:: Exercise ::
Exactly the lines from the line containing "You are a computer-use" through the final line of the entries below must be returned, and only those, without pictures.
---------- Records supplied
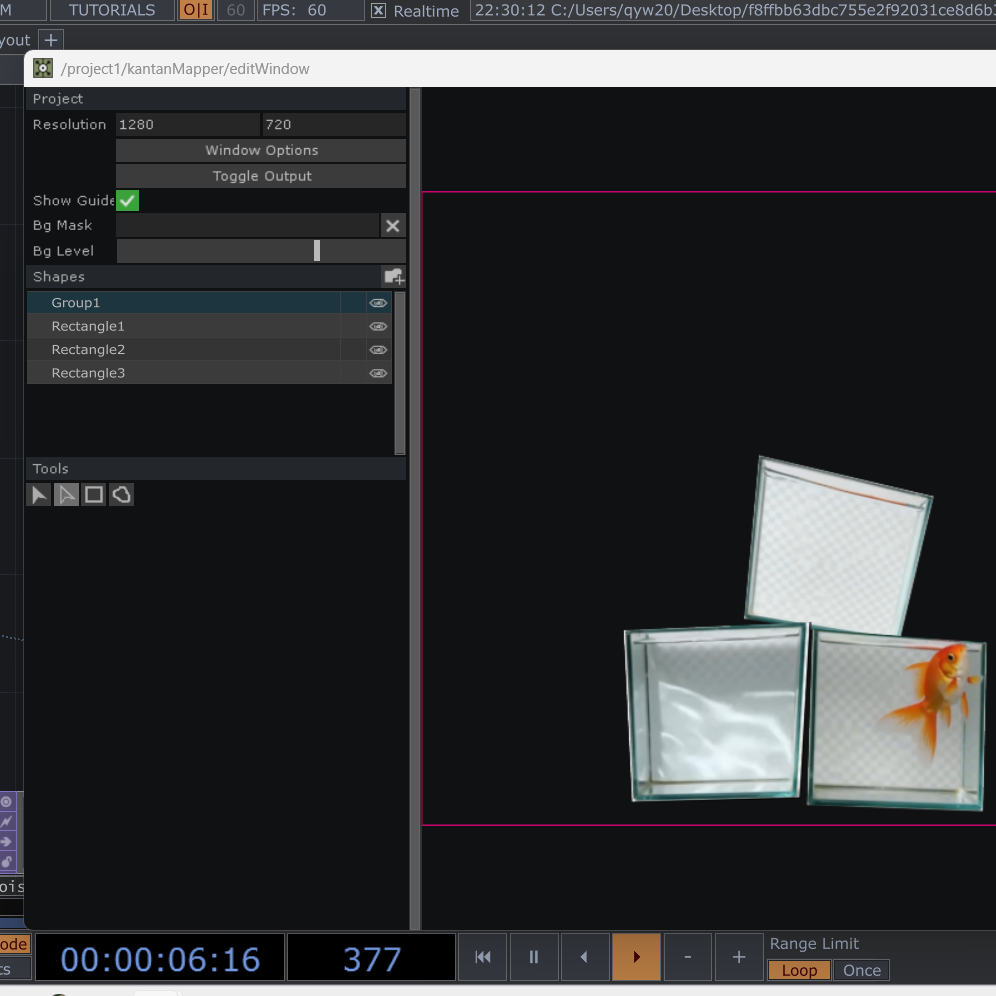
Task: Add a new layout tab
Action: click(x=50, y=40)
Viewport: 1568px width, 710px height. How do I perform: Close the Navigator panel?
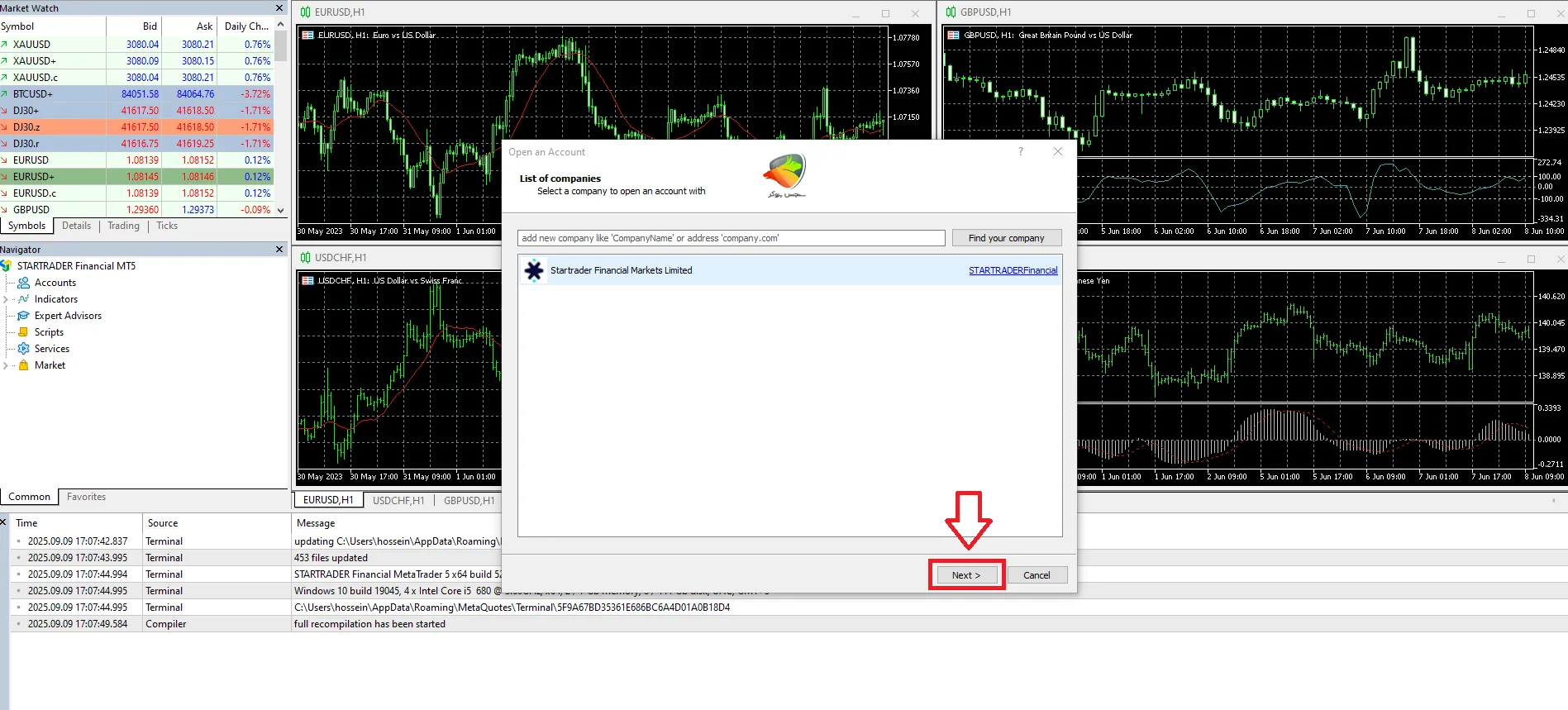click(x=279, y=250)
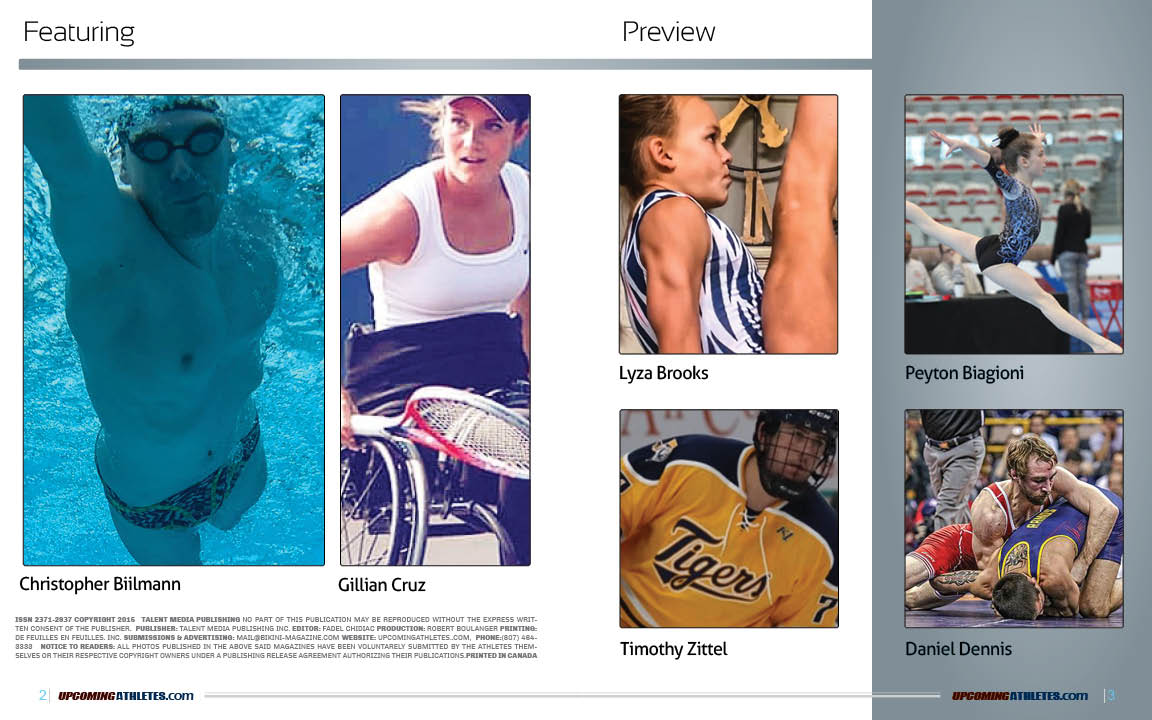Click the Featuring section heading

click(x=79, y=32)
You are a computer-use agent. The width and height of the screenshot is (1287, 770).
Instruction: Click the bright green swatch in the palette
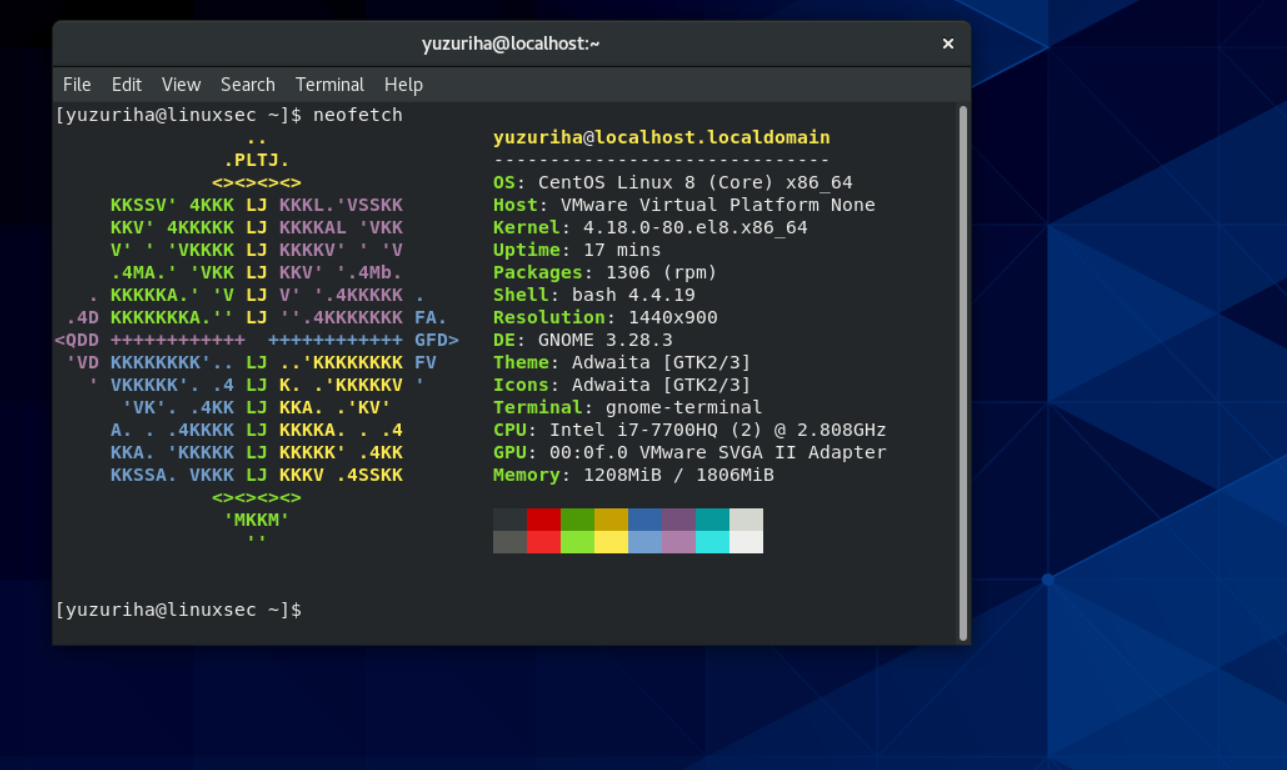point(577,543)
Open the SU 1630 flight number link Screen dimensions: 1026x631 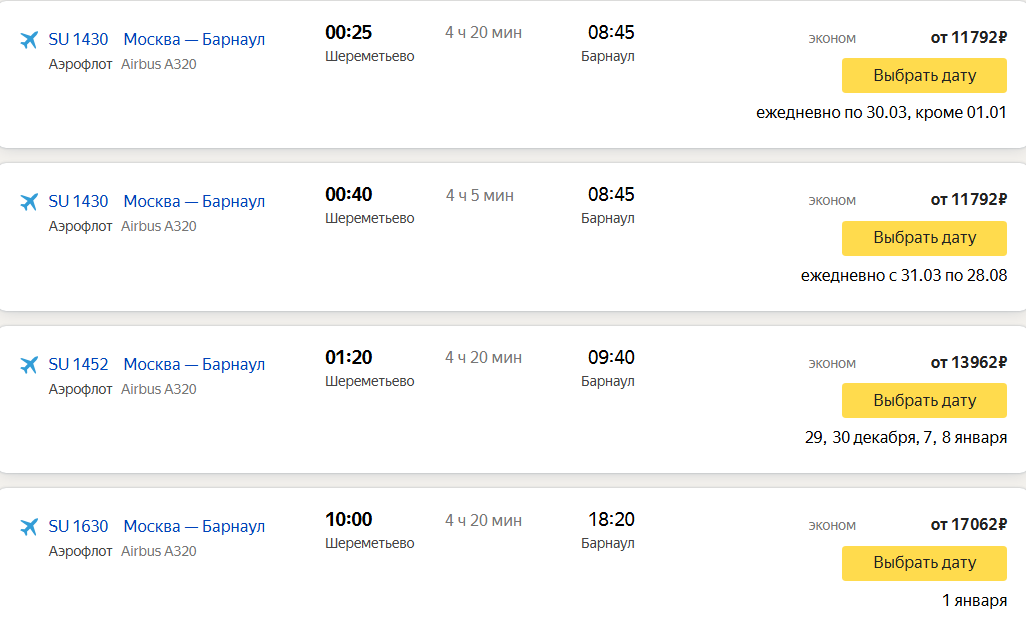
--------------------
:: Solution for this exercise ::
You are a computer-use agent. The width and height of the screenshot is (1287, 770).
Instruction: Click the bright green swatch in the palette
point(577,543)
Open the SU 1630 flight number link Screen dimensions: 1026x631 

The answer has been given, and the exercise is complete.